▶ [TASK DIRECTIONS]
In the records below, count every line containing "Alfombra". Reply with the number only.
BEGIN EXTRACTED RECORDS
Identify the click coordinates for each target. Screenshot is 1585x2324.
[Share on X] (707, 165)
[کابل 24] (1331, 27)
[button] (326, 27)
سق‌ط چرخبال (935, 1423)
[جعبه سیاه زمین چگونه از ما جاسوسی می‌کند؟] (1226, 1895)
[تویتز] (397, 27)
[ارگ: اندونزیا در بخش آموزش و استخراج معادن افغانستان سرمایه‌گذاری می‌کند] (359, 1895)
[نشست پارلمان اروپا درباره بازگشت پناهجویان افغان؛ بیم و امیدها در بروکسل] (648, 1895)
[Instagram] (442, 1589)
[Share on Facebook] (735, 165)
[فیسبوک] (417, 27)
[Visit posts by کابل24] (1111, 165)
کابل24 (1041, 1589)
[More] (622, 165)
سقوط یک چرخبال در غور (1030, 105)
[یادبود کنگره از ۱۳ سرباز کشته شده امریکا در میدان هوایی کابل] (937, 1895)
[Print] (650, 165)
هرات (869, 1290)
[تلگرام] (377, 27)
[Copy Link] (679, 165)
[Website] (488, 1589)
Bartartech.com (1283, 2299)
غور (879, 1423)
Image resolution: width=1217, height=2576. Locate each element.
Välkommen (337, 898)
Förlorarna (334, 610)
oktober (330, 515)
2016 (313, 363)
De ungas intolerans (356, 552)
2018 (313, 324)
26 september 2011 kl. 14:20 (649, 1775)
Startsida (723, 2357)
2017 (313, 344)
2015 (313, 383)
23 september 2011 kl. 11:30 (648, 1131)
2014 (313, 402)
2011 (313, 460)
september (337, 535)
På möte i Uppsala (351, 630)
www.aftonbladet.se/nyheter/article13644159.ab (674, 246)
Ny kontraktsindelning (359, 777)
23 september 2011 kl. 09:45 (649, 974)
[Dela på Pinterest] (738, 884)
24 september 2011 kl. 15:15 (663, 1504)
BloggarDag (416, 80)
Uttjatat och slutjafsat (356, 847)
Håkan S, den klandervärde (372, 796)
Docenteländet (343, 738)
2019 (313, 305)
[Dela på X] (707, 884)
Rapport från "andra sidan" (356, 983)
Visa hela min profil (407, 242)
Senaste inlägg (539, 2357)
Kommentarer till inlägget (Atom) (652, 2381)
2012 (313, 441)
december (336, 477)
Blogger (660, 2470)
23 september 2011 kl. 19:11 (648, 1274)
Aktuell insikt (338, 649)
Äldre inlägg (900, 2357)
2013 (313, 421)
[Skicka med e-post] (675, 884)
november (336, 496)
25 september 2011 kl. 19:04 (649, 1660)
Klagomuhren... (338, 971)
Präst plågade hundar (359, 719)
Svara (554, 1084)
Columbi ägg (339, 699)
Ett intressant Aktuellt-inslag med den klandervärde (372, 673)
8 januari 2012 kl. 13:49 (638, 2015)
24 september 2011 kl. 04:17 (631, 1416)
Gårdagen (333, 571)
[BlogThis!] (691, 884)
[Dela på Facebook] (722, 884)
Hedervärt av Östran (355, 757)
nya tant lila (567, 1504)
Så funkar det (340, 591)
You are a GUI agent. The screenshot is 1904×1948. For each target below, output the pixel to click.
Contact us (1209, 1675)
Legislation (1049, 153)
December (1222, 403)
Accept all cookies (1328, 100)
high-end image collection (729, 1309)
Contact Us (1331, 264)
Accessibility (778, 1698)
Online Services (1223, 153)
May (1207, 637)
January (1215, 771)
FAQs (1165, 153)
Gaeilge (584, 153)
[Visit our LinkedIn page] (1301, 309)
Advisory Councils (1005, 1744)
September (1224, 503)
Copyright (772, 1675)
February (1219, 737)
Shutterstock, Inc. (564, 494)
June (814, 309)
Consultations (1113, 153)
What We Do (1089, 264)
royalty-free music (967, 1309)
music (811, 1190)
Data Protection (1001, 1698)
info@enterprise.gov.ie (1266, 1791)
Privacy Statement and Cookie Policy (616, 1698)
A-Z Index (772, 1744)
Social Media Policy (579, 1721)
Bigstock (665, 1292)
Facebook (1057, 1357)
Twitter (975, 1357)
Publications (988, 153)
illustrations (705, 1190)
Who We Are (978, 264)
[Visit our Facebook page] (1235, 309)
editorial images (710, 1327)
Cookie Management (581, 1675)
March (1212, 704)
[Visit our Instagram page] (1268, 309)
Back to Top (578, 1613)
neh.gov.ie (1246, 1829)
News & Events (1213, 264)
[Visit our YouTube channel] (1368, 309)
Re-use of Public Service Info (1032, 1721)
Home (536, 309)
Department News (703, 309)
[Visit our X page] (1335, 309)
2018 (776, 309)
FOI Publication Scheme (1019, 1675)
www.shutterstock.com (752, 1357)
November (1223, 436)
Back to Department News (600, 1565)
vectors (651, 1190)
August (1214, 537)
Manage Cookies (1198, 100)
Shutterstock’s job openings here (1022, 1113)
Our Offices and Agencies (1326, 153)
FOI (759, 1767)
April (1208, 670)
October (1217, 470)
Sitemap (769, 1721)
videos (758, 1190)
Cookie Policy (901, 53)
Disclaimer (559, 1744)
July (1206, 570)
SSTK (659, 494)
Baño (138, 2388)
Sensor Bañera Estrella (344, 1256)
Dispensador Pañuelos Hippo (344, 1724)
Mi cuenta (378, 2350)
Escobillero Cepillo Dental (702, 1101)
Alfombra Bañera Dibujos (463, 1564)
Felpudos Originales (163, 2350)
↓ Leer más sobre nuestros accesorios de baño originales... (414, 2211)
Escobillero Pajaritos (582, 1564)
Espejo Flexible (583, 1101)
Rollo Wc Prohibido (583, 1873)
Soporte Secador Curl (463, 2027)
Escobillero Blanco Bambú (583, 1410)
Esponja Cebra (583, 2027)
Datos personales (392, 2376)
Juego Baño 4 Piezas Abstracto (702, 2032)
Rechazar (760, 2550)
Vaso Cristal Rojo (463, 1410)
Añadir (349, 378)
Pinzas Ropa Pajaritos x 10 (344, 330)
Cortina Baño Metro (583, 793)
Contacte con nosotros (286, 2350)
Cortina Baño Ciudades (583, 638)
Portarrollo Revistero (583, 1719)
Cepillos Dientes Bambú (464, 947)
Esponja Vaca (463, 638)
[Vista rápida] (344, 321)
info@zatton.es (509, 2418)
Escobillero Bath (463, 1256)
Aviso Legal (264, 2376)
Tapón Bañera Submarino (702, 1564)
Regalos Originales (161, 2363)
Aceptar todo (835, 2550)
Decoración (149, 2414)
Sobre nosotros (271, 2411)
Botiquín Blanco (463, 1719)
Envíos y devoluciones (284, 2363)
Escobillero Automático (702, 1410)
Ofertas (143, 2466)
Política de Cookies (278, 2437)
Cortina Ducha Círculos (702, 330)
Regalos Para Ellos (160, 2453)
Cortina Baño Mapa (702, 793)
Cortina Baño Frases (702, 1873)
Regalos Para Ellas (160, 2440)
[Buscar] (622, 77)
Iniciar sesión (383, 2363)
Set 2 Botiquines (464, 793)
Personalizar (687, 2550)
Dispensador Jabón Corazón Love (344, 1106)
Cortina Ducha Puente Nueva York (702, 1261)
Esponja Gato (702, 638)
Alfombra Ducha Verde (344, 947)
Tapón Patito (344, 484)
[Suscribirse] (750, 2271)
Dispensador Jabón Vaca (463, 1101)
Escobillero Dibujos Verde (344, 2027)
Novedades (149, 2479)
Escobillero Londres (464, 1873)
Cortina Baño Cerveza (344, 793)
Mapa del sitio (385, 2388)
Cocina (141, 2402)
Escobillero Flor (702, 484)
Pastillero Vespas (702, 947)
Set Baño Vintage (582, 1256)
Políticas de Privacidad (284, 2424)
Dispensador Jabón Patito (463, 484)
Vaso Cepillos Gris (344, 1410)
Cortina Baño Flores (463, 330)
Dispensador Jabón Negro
END EXTRACTED RECORDS
▶ [TASK OUTPUT]
2